### Exercise
The material must be repeated exactly, with every line intact.

### The records
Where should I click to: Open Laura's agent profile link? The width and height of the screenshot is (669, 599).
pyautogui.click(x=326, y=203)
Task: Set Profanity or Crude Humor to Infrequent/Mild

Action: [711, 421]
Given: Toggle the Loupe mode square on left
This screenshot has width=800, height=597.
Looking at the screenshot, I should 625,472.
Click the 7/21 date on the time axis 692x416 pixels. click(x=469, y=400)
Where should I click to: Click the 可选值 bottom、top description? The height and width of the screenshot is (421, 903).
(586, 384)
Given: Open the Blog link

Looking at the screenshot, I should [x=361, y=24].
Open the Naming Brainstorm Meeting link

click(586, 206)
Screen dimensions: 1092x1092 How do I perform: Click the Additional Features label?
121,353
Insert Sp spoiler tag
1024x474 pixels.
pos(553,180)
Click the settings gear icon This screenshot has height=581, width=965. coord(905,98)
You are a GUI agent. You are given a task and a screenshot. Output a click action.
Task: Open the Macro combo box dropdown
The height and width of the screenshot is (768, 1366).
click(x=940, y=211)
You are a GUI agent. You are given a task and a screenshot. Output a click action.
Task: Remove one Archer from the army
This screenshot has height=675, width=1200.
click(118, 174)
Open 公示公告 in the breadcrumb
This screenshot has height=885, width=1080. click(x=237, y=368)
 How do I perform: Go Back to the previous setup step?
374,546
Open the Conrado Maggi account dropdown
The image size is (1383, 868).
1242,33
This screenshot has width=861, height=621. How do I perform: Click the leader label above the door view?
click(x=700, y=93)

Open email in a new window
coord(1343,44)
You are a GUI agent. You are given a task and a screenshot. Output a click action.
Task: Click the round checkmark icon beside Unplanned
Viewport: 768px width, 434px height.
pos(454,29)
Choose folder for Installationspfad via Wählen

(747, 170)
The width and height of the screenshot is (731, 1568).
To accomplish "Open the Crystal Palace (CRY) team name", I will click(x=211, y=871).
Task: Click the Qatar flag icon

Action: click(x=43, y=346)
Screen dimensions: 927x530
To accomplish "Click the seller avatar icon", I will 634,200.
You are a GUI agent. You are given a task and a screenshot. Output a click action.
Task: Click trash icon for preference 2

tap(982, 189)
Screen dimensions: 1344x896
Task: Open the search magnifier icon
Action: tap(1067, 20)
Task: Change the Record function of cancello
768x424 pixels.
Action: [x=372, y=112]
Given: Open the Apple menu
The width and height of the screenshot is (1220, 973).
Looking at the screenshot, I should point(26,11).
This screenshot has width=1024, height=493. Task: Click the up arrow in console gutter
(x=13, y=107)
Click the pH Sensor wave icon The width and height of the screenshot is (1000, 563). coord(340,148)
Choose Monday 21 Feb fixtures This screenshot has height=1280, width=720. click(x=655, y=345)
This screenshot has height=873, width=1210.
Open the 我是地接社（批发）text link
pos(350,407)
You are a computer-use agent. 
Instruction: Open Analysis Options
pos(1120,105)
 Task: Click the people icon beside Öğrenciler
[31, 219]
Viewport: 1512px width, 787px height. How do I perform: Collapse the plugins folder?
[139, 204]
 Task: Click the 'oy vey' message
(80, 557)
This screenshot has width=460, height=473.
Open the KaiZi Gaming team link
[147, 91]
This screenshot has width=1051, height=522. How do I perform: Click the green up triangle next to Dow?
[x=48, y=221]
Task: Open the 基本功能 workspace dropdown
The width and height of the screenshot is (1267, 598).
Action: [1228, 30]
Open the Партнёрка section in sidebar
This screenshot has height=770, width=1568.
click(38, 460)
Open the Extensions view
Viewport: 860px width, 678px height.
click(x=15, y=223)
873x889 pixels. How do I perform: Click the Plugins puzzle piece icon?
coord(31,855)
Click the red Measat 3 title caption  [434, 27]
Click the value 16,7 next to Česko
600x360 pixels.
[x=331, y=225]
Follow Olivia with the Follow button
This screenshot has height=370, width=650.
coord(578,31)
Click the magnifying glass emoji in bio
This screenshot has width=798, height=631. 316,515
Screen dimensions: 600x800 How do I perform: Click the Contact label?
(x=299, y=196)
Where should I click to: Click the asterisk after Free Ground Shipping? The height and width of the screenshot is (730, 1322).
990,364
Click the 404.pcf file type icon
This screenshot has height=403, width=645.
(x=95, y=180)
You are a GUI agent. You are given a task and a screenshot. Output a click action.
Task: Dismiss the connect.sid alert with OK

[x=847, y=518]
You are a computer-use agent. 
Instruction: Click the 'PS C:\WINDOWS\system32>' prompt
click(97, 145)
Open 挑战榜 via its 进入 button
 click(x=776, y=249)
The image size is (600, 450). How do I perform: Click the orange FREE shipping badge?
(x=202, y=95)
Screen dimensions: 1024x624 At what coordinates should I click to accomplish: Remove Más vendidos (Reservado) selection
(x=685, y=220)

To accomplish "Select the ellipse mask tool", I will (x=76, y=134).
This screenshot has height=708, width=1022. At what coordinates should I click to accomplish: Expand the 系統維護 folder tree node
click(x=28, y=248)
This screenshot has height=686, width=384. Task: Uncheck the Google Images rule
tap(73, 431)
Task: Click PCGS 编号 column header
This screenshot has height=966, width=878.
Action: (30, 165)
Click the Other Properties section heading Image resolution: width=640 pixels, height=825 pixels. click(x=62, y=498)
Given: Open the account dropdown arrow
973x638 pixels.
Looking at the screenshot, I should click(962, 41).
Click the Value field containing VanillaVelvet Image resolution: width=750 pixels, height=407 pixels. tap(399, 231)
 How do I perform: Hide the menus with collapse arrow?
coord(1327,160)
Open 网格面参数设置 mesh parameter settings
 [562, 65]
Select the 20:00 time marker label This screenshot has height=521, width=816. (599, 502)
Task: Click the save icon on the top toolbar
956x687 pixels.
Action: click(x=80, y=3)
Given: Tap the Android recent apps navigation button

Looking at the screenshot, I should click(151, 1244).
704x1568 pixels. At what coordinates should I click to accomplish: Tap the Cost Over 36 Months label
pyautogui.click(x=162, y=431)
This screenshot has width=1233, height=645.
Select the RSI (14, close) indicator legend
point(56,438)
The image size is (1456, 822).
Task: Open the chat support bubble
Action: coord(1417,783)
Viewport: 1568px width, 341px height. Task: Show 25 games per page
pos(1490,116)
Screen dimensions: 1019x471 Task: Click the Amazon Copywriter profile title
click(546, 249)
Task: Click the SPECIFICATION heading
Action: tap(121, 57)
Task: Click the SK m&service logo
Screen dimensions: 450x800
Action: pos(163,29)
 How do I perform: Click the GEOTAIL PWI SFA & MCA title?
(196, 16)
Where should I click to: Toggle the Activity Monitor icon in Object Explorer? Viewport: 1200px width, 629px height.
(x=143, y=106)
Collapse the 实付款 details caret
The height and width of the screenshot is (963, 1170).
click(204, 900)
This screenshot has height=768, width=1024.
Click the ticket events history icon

### Output for this task
Where should I click to: Open Laura's agent profile link? The width and height of the screenshot is (669, 599).
pyautogui.click(x=326, y=203)
Task: Set Profanity or Crude Humor to Infrequent/Mild

Action: [711, 421]
Given: Toggle the Loupe mode square on left
This screenshot has width=800, height=597.
Looking at the screenshot, I should 625,472.
Click the 7/21 date on the time axis 692x416 pixels. click(x=469, y=400)
Where should I click to: Click the 可选值 bottom、top description? The height and width of the screenshot is (421, 903).
(586, 384)
Given: Open the Blog link

Looking at the screenshot, I should [x=361, y=24].
Open the Naming Brainstorm Meeting link

click(586, 206)
Screen dimensions: 1092x1092 How do I perform: Click the Additional Features label?
121,353
Insert Sp spoiler tag
1024x474 pixels.
pos(553,180)
Click the settings gear icon This screenshot has height=581, width=965. coord(905,98)
You are a GUI agent. You are given a task and a screenshot. Output a click action.
Task: Open the Macro combo box dropdown
The height and width of the screenshot is (768, 1366).
click(x=940, y=211)
You are a GUI agent. You are given a task and a screenshot. Output a click action.
Task: Remove one Archer from the army
This screenshot has height=675, width=1200.
click(118, 174)
Open 公示公告 in the breadcrumb
This screenshot has height=885, width=1080. click(x=237, y=368)
 How do I perform: Go Back to the previous setup step?
374,546
Open the Conrado Maggi account dropdown
The image size is (1383, 868).
1242,33
This screenshot has width=861, height=621. How do I perform: Click the leader label above the door view?
click(x=700, y=93)

Open email in a new window
coord(1343,44)
You are a GUI agent. You are given a task and a screenshot. Output a click action.
Task: Click the round checkmark icon beside Unplanned
Viewport: 768px width, 434px height.
pos(454,29)
Choose folder for Installationspfad via Wählen

(747, 170)
The width and height of the screenshot is (731, 1568).
To accomplish "Open the Crystal Palace (CRY) team name", I will click(x=211, y=871).
Task: Click the Qatar flag icon

Action: click(x=43, y=346)
Screen dimensions: 927x530
To accomplish "Click the seller avatar icon", I will 634,200.
You are a GUI agent. You are given a task and a screenshot. Output a click action.
Task: Click trash icon for preference 2

tap(982, 189)
Screen dimensions: 1344x896
Task: Open the search magnifier icon
Action: tap(1067, 20)
Task: Change the Record function of cancello
768x424 pixels.
Action: [x=372, y=112]
Given: Open the Apple menu
The width and height of the screenshot is (1220, 973).
Looking at the screenshot, I should point(26,11).
This screenshot has width=1024, height=493. Task: Click the up arrow in console gutter
(x=13, y=107)
Click the pH Sensor wave icon The width and height of the screenshot is (1000, 563). coord(340,148)
Choose Monday 21 Feb fixtures This screenshot has height=1280, width=720. click(x=655, y=345)
This screenshot has height=873, width=1210.
Open the 我是地接社（批发）text link
pos(350,407)
You are a computer-use agent. 
Instruction: Open Analysis Options
pos(1120,105)
 Task: Click the people icon beside Öğrenciler
[31, 219]
Viewport: 1512px width, 787px height. How do I perform: Collapse the plugins folder?
[139, 204]
 Task: Click the 'oy vey' message
(80, 557)
This screenshot has width=460, height=473.
Open the KaiZi Gaming team link
[147, 91]
This screenshot has width=1051, height=522. How do I perform: Click the green up triangle next to Dow?
[x=48, y=221]
Task: Open the 基本功能 workspace dropdown
The width and height of the screenshot is (1267, 598).
Action: [1228, 30]
Open the Партнёрка section in sidebar
This screenshot has height=770, width=1568.
click(38, 460)
Open the Extensions view
Viewport: 860px width, 678px height.
click(x=15, y=223)
873x889 pixels. How do I perform: Click the Plugins puzzle piece icon?
coord(31,855)
Click the red Measat 3 title caption  [434, 27]
Click the value 16,7 next to Česko
600x360 pixels.
[x=331, y=225]
Follow Olivia with the Follow button
This screenshot has height=370, width=650.
coord(578,31)
Click the magnifying glass emoji in bio
This screenshot has width=798, height=631. 316,515
Screen dimensions: 600x800 How do I perform: Click the Contact label?
(x=299, y=196)
Where should I click to: Click the asterisk after Free Ground Shipping? The height and width of the screenshot is (730, 1322).
990,364
Click the 404.pcf file type icon
This screenshot has height=403, width=645.
(x=95, y=180)
You are a GUI agent. You are given a task and a screenshot. Output a click action.
Task: Dismiss the connect.sid alert with OK

[x=847, y=518]
You are a computer-use agent. 
Instruction: Click the 'PS C:\WINDOWS\system32>' prompt
click(97, 145)
Open 挑战榜 via its 进入 button
 click(x=776, y=249)
The image size is (600, 450). How do I perform: Click the orange FREE shipping badge?
(x=202, y=95)
Screen dimensions: 1024x624 At what coordinates should I click to accomplish: Remove Más vendidos (Reservado) selection
(x=685, y=220)

To accomplish "Select the ellipse mask tool", I will (x=76, y=134).
This screenshot has height=708, width=1022. At what coordinates should I click to accomplish: Expand the 系統維護 folder tree node
click(x=28, y=248)
This screenshot has height=686, width=384. Task: Uncheck the Google Images rule
tap(73, 431)
Task: Click PCGS 编号 column header
This screenshot has height=966, width=878.
Action: (30, 165)
Click the Other Properties section heading Image resolution: width=640 pixels, height=825 pixels. click(x=62, y=498)
Given: Open the account dropdown arrow
973x638 pixels.
Looking at the screenshot, I should click(962, 41).
Click the Value field containing VanillaVelvet Image resolution: width=750 pixels, height=407 pixels. tap(399, 231)
 How do I perform: Hide the menus with collapse arrow?
coord(1327,160)
Open 网格面参数设置 mesh parameter settings
 [562, 65]
Select the 20:00 time marker label This screenshot has height=521, width=816. (599, 502)
Task: Click the save icon on the top toolbar
956x687 pixels.
Action: click(x=80, y=3)
Given: Tap the Android recent apps navigation button

Looking at the screenshot, I should click(151, 1244).
704x1568 pixels. At what coordinates should I click to accomplish: Tap the Cost Over 36 Months label
pyautogui.click(x=162, y=431)
This screenshot has width=1233, height=645.
Select the RSI (14, close) indicator legend
point(56,438)
The image size is (1456, 822).
Task: Open the chat support bubble
Action: coord(1417,783)
Viewport: 1568px width, 341px height. Task: Show 25 games per page
pos(1490,116)
Screen dimensions: 1019x471 Task: Click the Amazon Copywriter profile title
click(546, 249)
Task: Click the SPECIFICATION heading
Action: tap(121, 57)
Task: Click the SK m&service logo
Screen dimensions: 450x800
Action: pos(163,29)
 How do I perform: Click the GEOTAIL PWI SFA & MCA title?
(196, 16)
Where should I click to: Toggle the Activity Monitor icon in Object Explorer? Viewport: 1200px width, 629px height.
(x=143, y=106)
Collapse the 实付款 details caret
The height and width of the screenshot is (963, 1170).
click(204, 900)
This screenshot has height=768, width=1024.
Click the ticket events history icon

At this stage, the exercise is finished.